And they don't say who they do represent, but there is somebody, a group notably lacking in this list of special interests. In fact, it's the group with anyone with his head screwed on, knows has inordinate power in controlling economic decisions, and setting the parameters for political life, and controlling the ideological system, and so on. They're not among the special interests. Do you think it is corporations, or is it the capitalist business system whose first priority is the well-being of profit-making for the general welfare, as it is said? Of course, everyone asks the chairman of the board, and he'll always tell you that he spends his every waking hour laboring so that people will get the best possible products at the cheapest possible price, and work in the best possible conditions, and so on and so forth. Now, it's an institutional fact, independently of who the chairman of the board is, that he'd better be trying to maximize profit and market share, than if he doesn't do that, he's not going to be chairman of the board anymore. If he were ever to succumb to the delusions that he expresses, he'd be out.
Now, he can hold those delusions, as long as he performs his institutional role, and the same is true across the board. So, for example, you can be, take, say, water-lippman specialized class, the experts. Some of them are candid enough to tell the truth, like Henry Kissinger, who defined an expert as a person who is capable of articulating the consensus of people with interest. That's what made him an expert. That's true. If you want to be an expert, part of the specialized class, you have to be able to serve the interests of objective power. That's an institutional role that has to be played, and if you do that, you can be in it. If you want to be a journalist, let's say, you have to accord to the needs of the institutions, and the institutions have very definite needs. I mean, the major media are, they're all corporations. They're major corporations. They, like any other business, they have a product and an audience, a product and a market. The market is other businesses. They sell their product to advertisers. That's what keeps them going.
And the product is audiences, and in fact, for the elite media, privileged audiences, because that improves advertising rates. So what the media are fundamentally, as far as institutions are concerned, they're major corporations selling relatively privileged audiences to other businesses. It's not very surprising to discover that those are the interests they reflect. Furthermore, if you take a look at the managing positions, the managerial positions, the cultural managers, more or less, editors and so on, they're, first of all, very privileged themselves. They share associations and concerns with other privileged people. There's a close interaction and, in fact, the flow of people, even between corporate boardrooms and government decision-making centers and media and so on. And there are many other factors, in fact, which yield the consequence that the independent media without government coercion. There's also some of that, but even without government coercion, tend to accept and adopt as the framework for discussion, the interests and concerns and the perspective of the privileged sectors of the society.
That's true of the information system, that's true of the political system, the distribution of resources alone determines it.
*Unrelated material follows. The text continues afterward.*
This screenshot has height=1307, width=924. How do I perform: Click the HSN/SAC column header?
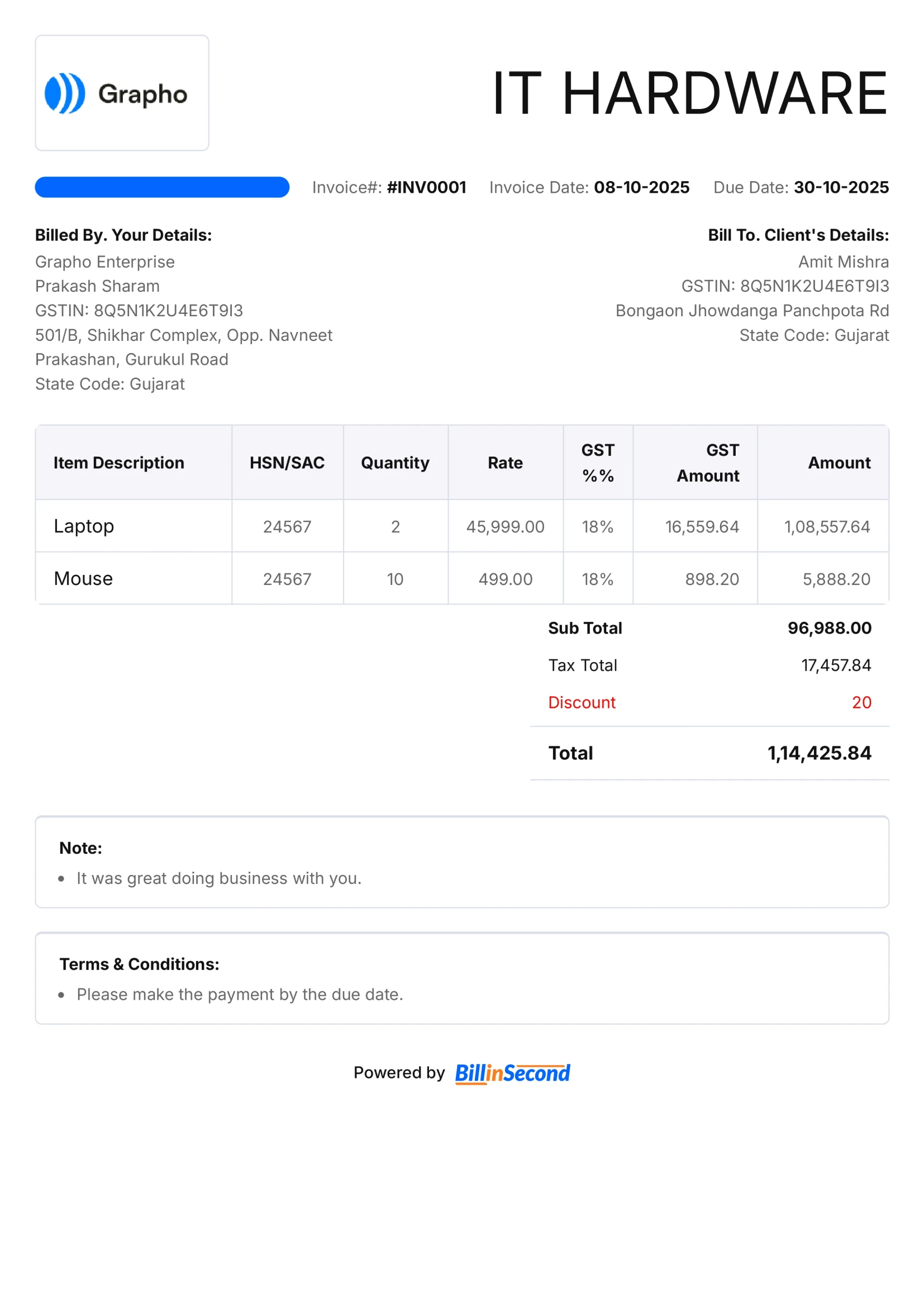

As other modes of organization and articulate expression and so on have declined, isolated individuals find themselves marginalized. And they end up voting for a ceremonial figure, if they bother to vote at all. Are you suggesting that there are, that there's a conspiracy, that there are people who gather and decide we're going to eliminate unions, we're going to eliminate popular participation in political parties, we're going to do this, we're going to do this, is there a conspiracy? Well, my point is, in fact, exactly the opposite. I mean, I think, and stress again, that these are institutional facts. These are the ways the institution functions. Let's go back to the chairman of the board. There's no conspiracy in the board of managers to try to raise profits and market share. In fact, if the board of managers didn't pursue that program, they wouldn't be in business any longer.
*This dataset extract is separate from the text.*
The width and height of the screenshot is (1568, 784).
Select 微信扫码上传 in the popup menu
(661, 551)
It's part of the structure of the social system and the way in which the institution's function within it, that they are going to be trying to maximize profit, market share or decision making capacity and so on. It comes naturally. It's not that it's, yeah, you might say it comes naturally because they would never have gotten to that point unless they didn't internalize those values, but it's also constrained. If they stop doing it, their stock is going to decline and so on and so forth, and somebody else will be bought up and so on. Now, pretty much the same as true of these other institutions. If the, if some segment of the political system, suppose we had an authentic political party reflecting the needs of the special interests, the population, it would no longer be supported. It would be denounced by the information system. It would be condemned for being anti-American or subversive and so on. It would not even have the minimal resources to keep functioning. And since we don't have a network of popular structures to sustain it, it would disappear. You've said that the primary function of the mass media is to mobilize public support for the special interests that dominate the government in the private sector.
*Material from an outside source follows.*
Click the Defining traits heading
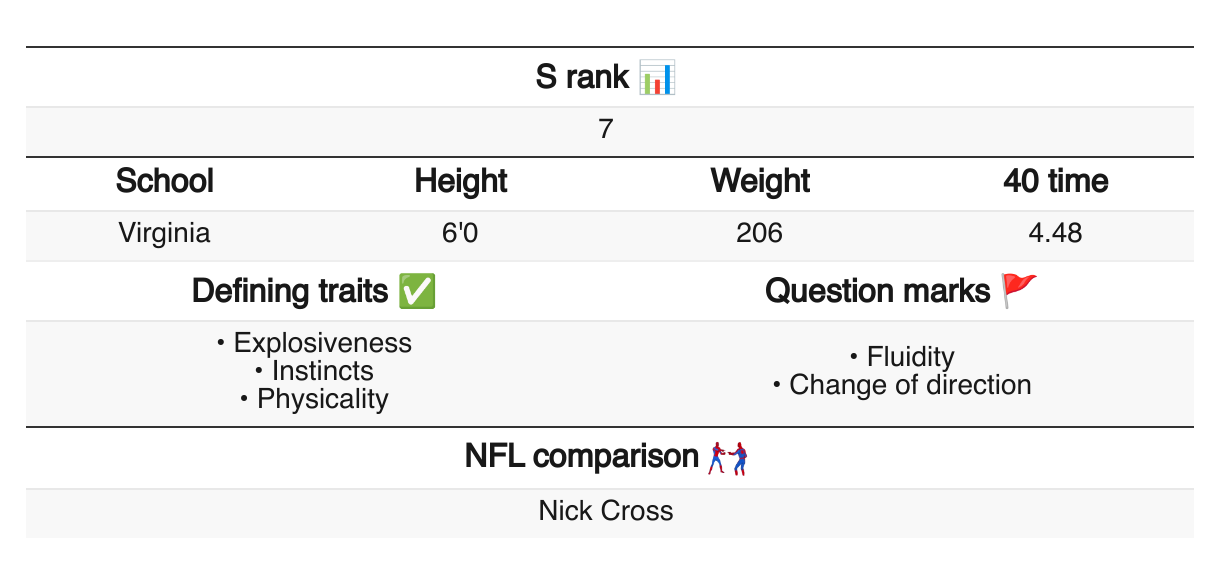This screenshot has height=566, width=1220. pyautogui.click(x=290, y=292)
But that's not how the media see it. They claim, we claim that our news judgments rest on unbiased objective criteria. That's how we see it. But in fact, the chairman of the board also sees what he is doing as a service to humanity. But like the lobster in the trap, we can't see it close behind us? Well, the point is that no one would even make it to a high decision-making position in the media, whether as columnist or managing it or whatever, unless they had already internalized the required values. Internalized, they believe them. There's a number of things you have to believe to make it to top managerial positions. You have to believe that the United States is unique in history in that it acts from benevolent motives. Now, benevolent motives are not properties of states, whether it's the United States or any other one. They don't have, which is meaningless to talk about. But you're saying that the United States can believe for? I mean, it acts because of the interests of groups that have power within it, like any other society. But anyone who believes this truism is already excluded.
You have to believe that whatever the United States does is defensive. If we bomb South Vietnam, we're defending South Vietnam. If the Russians invade Afghanistan, that's not defense. Now, of course, I suppose if you go to the Politburo, they'll tell you they're defending Afghanistan. They're defending it against terrorists supported from the outside. And of course, we know that they'll, in fact, even tell you they were invited in. And there's kind of an element of truth to all of that, but we naturally dismiss it as nonsense. On the other hand, when we create a government in South Vietnam to invite us in, and we attack the population of South Vietnam, and we bomb people to drive them into concentration camps to separate them from the guerrillas who we concede their supporting and so on, we're defending South Vietnam. And anyone who doesn't agree with this is not part of the system. So you're equating the Soviet Union and the United States, and the Jean Kirkpatrick's and others would say, of course, that's the fundamental fallacy of Dr. Chomsky's approach, is that he is saying there is a moral equivalent sense. I don't see anything of the kind. These notions are, in fact, inventions of the Jean Kirkpatrick's and other reactionary jingoists.
The Soviet Union and the United States are at opposite poles among contemporary political systems. What I'm saying is that even though they are at opposite poles, in some respects, they behave alike. And that's for deep-seated reasons that have to do with the exercise of power, and institutions, and so on. And that has nothing to do with morality. You do admit that we are free society, that we're admitted, I insist upon it. I insist that we are free society and that the Soviet Union is a dungeon, and therefore we have completely different methods of population control, completely different methods. In fact, I've written a lot about this. There's no moral equivalence here. The totalitarian, I mean, there's nothing, no state is truly totalitarian. But as we move toward the totalitarian end of the spectrum, the technique of control is roughly that satirized by Orwell. You have a center of truth. You have a ministry of truth. It announces official truths. People can believe it or not. Nobody cares very much. It's sufficient that they obey. The totalitarian states can be more or less behavioristic. They don't really care what people think, because they always have a club at hand to beat them over the head if they do the wrong thing.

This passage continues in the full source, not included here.